I mean look at her so she knows you think she is beautiful, desirable and delightful... I mean be direct with her about your attraction to her....

Have confidence in your own emotional response to her....


And yes... being forward... being out there, being willing to hang your heart on a nail right in front of everyone... you WILL get hurt.


So what?

When My son got dumped by his first real girlfriend and called me, devastated.. I had to tell him how happy I was to discover that he had grown into a man whose heart COULD be broken. And I told him that the secret to finding and keeping a good woman was to continue to be willing to risk his heart...

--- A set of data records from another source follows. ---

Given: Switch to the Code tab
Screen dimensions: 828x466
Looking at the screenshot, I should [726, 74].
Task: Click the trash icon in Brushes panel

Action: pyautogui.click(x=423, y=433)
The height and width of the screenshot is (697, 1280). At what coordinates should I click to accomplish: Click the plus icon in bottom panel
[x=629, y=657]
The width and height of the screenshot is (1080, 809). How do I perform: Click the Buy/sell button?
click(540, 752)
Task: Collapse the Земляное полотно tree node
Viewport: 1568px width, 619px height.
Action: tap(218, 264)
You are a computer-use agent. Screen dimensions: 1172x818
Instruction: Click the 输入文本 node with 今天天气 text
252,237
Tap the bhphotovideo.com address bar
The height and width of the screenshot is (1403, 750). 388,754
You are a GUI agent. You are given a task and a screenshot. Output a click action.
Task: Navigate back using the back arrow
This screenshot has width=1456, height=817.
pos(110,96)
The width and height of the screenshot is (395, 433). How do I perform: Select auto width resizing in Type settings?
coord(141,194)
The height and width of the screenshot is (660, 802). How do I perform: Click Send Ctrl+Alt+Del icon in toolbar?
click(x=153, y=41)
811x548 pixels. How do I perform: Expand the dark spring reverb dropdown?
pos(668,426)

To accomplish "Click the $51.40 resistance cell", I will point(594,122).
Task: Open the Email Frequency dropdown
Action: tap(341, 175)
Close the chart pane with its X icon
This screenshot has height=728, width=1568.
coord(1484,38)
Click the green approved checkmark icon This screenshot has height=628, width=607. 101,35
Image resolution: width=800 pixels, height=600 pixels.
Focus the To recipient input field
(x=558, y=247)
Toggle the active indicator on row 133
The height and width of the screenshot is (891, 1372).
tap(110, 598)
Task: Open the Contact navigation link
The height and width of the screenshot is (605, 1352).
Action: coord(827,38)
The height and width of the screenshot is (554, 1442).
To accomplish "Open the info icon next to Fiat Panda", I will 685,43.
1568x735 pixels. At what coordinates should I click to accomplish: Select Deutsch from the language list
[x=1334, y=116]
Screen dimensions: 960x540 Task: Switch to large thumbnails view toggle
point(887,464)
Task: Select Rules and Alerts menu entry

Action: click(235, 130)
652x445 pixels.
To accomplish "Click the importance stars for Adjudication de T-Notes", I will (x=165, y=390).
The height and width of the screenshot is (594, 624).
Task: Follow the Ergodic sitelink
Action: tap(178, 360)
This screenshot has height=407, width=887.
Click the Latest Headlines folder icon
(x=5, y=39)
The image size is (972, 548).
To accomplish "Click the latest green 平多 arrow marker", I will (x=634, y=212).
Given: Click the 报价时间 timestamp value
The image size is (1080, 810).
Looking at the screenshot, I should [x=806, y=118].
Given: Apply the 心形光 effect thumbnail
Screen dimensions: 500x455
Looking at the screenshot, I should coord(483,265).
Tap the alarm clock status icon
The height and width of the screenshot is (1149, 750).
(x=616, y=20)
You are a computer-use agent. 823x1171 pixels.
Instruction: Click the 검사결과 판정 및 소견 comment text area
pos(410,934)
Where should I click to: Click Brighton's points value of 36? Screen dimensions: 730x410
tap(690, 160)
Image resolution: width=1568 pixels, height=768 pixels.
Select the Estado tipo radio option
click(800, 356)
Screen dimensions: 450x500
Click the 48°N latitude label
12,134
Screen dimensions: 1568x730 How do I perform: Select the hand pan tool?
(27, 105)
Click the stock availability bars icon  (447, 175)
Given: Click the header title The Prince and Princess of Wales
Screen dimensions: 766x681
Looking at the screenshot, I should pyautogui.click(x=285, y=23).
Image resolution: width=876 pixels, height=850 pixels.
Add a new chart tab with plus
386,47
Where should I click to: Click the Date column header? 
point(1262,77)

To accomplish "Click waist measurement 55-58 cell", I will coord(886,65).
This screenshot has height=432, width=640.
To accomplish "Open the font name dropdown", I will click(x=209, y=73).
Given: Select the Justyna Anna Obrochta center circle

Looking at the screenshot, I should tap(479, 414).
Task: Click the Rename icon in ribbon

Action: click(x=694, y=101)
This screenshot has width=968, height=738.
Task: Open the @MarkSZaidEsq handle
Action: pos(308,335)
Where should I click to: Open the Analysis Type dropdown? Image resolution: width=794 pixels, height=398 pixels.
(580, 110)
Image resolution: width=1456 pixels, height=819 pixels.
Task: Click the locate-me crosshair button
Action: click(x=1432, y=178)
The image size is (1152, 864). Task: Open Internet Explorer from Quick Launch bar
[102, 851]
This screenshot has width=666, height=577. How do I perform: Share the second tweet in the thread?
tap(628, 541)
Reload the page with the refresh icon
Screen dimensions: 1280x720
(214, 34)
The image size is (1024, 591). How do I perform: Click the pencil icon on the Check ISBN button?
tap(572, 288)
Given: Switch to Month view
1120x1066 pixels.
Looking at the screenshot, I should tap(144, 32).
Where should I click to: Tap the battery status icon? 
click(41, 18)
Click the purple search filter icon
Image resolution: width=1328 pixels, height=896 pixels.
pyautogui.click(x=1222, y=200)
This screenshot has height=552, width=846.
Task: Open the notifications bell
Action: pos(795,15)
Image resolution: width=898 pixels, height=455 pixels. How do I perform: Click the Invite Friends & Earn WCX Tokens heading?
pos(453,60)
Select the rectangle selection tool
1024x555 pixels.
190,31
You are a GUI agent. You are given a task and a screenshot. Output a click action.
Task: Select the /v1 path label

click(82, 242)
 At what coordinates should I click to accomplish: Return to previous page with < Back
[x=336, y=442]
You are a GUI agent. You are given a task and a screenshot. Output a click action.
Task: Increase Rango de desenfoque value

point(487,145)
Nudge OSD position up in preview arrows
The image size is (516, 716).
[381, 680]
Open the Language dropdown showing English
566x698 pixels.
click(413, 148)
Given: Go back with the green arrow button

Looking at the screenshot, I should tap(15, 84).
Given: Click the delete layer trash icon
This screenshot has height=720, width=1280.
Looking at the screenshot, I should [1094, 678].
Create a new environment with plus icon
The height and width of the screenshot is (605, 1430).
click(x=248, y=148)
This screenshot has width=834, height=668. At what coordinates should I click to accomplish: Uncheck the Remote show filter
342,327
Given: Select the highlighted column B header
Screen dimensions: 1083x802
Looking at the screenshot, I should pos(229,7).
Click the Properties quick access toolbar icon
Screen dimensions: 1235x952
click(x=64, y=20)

...to be willing, every time, to take the risk of being utterly shattered.


You want a woman?

Show her you're willing to throw all in...
 
Old 03-02-2008   #18 (permalink)
bluesteel81 is online now

Nice guys DO finish last. I think you have to find a balance between an asshole and a nice guy. There is a time for being nice and a time for being an ass. You have to know when to be nice to them and when its time to put your foot down, believe me she might not tell you but she respects that, its called being a man.
 
Old 03-03-2008   #19 (permalink)
Phil Ayesho is offline

then its called being a man... not being an asshole.

The idea that women like assholes refers to the fact that men who treat them like shit seem to have no trouble finding women.

Of course,,, all they find are damaged women who want an excuse to fight...

It is possible to stand your ground without treating a woman like shit.

It is possible to have dick rather than BE a dick.
 
Old 03-03-2008   #20 (permalink)
Corius is online now

Nice guys should expect to take their lumps like everyone else. But, one's approach to the whole world of sex, I believe, is very important. I have not sought casual sex with any man or woman. The relationship for me is important. First, you make friends; sometimes, but not always or even most times, friends become more than just friends and that puts one on the road to greater intimacy of the physical sort. Two persons who have created bonds with each other, I have found, do make their way to the point where sex becomes the natural next step. The sex is a kind of sealing of the bonds that already exist and it is fantastic. In this kind of sex there is the sharing of oneself with the other and this togetherness is such that no one gets hurt and each is affirmed as a person of importance and great worth. The sex just gets better over time. Nice guys have a way of staying around; they find that love finds a way. And, nice guys are usually the smarter sort; they are not satisfied with less than the best from themselves and they get the best from their partners as well.